Пресса о петербургских спектаклях
Петербургский театральный журнал

ЛЕДНИКОВЫЙ ПЕРИОД В МАРИИНСКОМ

Спустя неделю после первой оперной премьеры года — «Идоменея» Моцарта — Мариинский театр выпустил вторую: «Бориса Годунова» Мусоргского в первой авторской редакции 1869 года. В спектакле задействовали лучшие силы: за дирижерским пультом стоял Валерий Гергиев, в партии царя Бориса выступил Ильдар Абдразаков, без преувеличения, один из лучших Борисов нашего времени. На постановку денег явно не пожалели: по всему было видно, что театр сделал на нее ставку как на ключевое событие сезона.

Опера о сакральных истоках власти

Болгарские постановщики, режиссер Орлин Анастасов и художник-сценограф Денис Иванов, уже известны петербургской публике: в прошлом году они ставили «Эрнани» Верди, и в целом получилось у них неплохо — во всяком случае откровенно раздражающих моментов в том спектакле не было.

Но «Борис» — дело другое; это в сущности главная, пожалуй, самая популярная в мире русская опера, и она предъявляет особые требования к постановщикам. Опера о природе, истоках и философии власти, о таинственной и сакральной связи царя и народа, о предстательстве правителя перед «высшим судией» за свой народ.

Царь в русской ментальности всегда воспринимался как посредник между народом и богом; сквозь него, помазанника божьего, проходит эта священная вертикаль, связывающая небеса и почву, незримая, но явственно ощущаемая «народным телом». Народ же в опере Мусоргского показан как живая, мятущаяся, живо реагирующая на происходящее сущность, не вполне осознающая себя и свою субъектность, могучая и устрашающая стихийная сила, которая угадывается с первой же сцены пролога.

В народном архаическом сознании золотые царские ризы должны быть чисты, а царь — безусловно праведен. Если же на совести царя «пятно единое» завелося, то это грозит катастрофой и крахом престола, а стало быть, страны и государства. Преступный царь нелегитимен; он оскверняет царский трон, дискредитируя и развенчивая идею власти как сакрального института. Что с неизбежностью влечет за собою коррозию нравственного чувства, развращение и впадение во грех подвластного ему народа. Не случайно летописец Пимен восклицает: «Прогневали мы Бога, согрешили, владыкою себе цареубийцу нарекли!»

Кто ставил оперу «Борис Годунов» в Мариинском театре

Начиная с конца 80-х годов прошлого века все предыдущие постановки «Бориса» на сцене Мариинского театра так или иначе рефлексировали на тему виновности царя Бориса, задаваясь философскими вопросами о грехе и покаянии, вине и ответственности. И давний спектакль Бориса Покровского 1986 года, основанный на самой полной, компилятивной редакции Дэвида Ллойд-Джонса, и лондонский спектакль Андрея Тарковского 1983 года в той же редакции, перенесенный на сцену Мариинского в 1990 году и сохранявшийся в репертуаре до недавнего времени, были именно об этом: о том, как преступление царя приводит к смуте и народной трагедии, отчего распадается государство и рушится трон.
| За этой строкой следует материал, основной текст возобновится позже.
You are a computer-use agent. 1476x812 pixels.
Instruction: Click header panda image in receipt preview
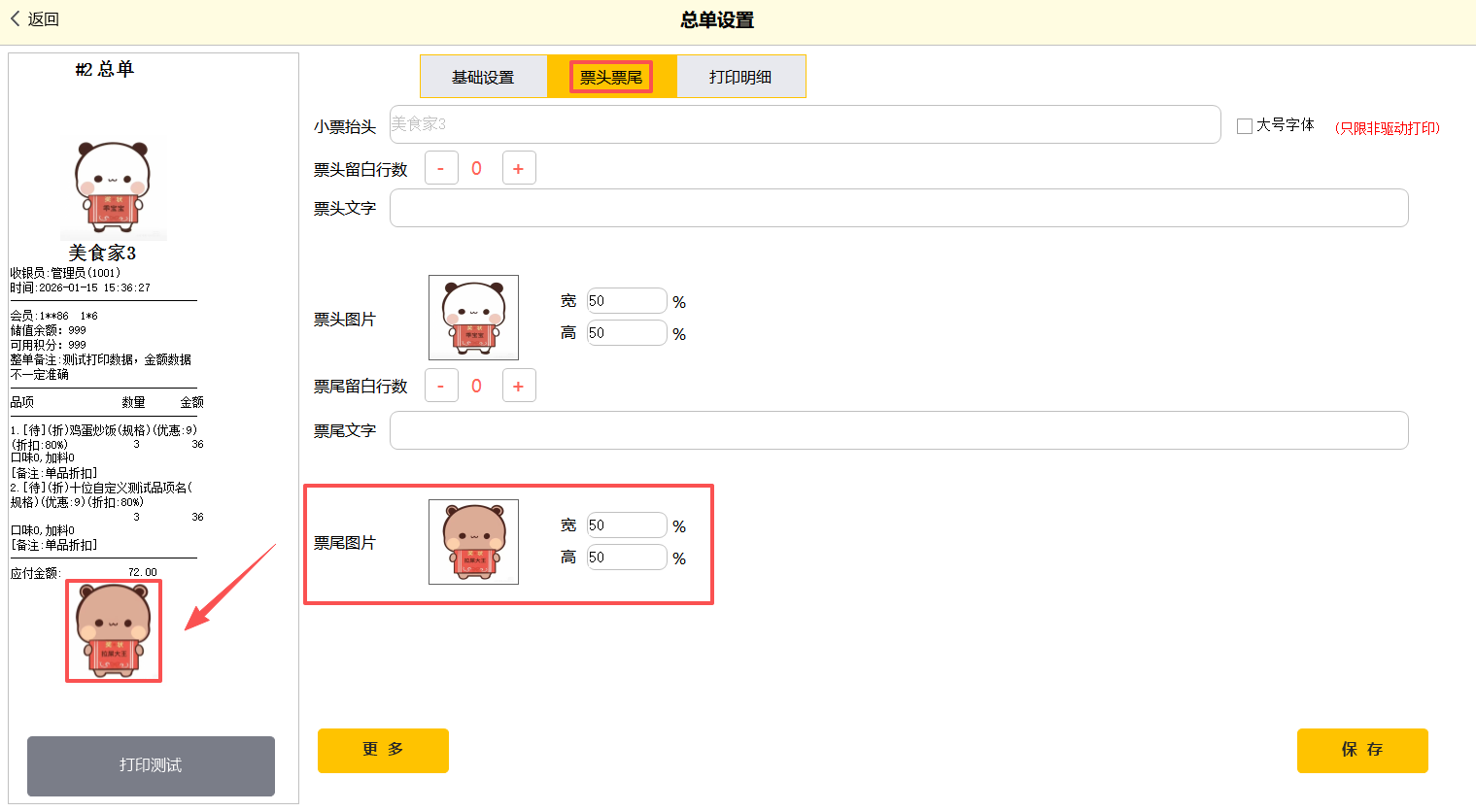tap(113, 186)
Однако в последние годы театры все чаще обращаются к более компактной и аутентичной первой авторской редакции 1869 года — той, что без Польского акта и финальной сцены под Кромами, где Мусоргский страшно и точно живописует сцену народного бунта. В Мариинском театре первую версию ставил Александр Адабашьян в 1997 году, Виктор Крамер и Георгий Цыпин (перенос миланского спектакля в 2002 году) и Грэм Вик — в 2012 году.

Опера — не музей

Последний спектакль, в котором действие оперы было перенесено в наши дни, продержался в репертуаре недолго. Главным образом потому, что публика возмущалась, видя на сцене ОМОН в касках, дубинками разгонявший толпу протестующих, и заседания современной Государственной думы. Зал шумно осуждал «осквернение классики» и требовал более традиционного, «реалистического», исторически достоверного взгляда на оперу.

Применительно к оперному театру это требование абсурдно: опера, как известно, — самое условное из искусств, само понятие «исторической достоверности» тут весьма расплывчато, и критерии установить нелегко. Опера — не музей и не склад исторических костюмов, театр для того и существует, чтобы отвечать на вызовы времени. Самый бесперспективный и обреченный на провал подход — это пытаться сделать «как было», «как раньше ставили». Так получится заведомо мертворожденный спектакль.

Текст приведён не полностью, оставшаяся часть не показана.